**THE TASK:** What is needed is an exact transcription of the line containing "How do I perform: Click" and every line after it through the end of the entries below, with no pictures.

Excerpts from a dataset:
========================================================================
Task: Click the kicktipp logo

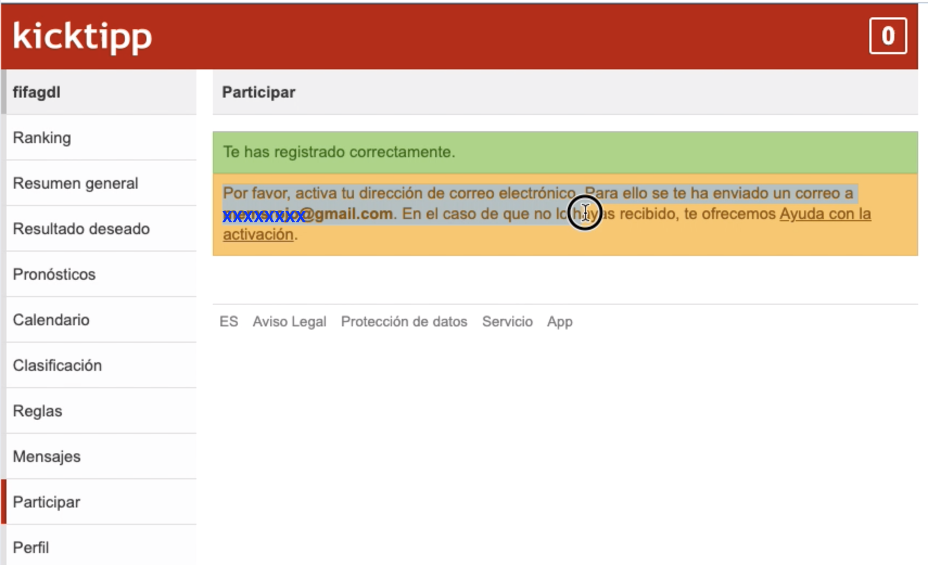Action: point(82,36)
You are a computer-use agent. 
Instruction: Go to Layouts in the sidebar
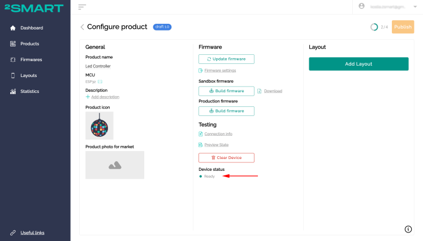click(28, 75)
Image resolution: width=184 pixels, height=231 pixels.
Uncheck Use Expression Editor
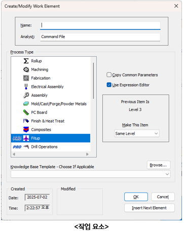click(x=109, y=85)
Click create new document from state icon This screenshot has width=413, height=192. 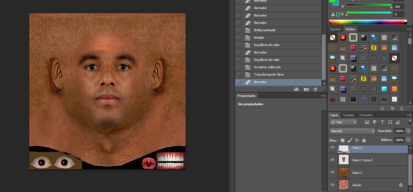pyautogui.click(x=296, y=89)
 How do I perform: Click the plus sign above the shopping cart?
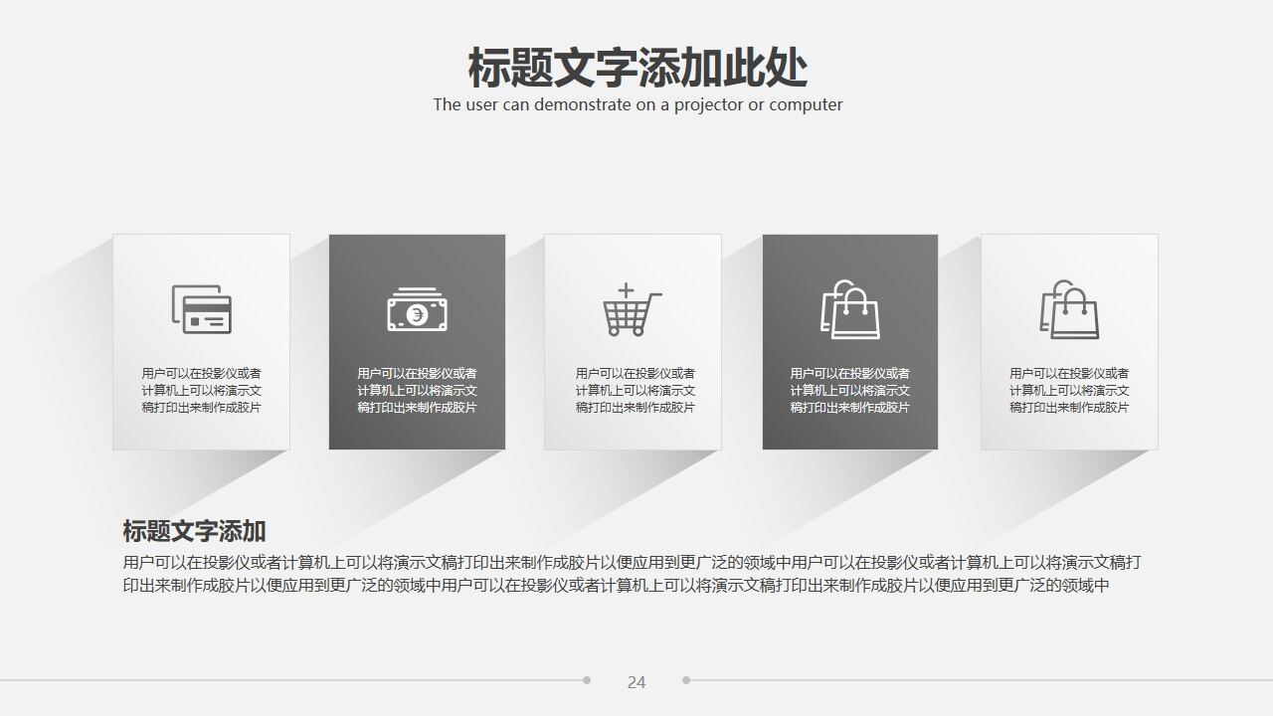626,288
========================================================================
**ANSWER BOX:**
 How do I perform: Click the plus sign above the shopping cart?
626,288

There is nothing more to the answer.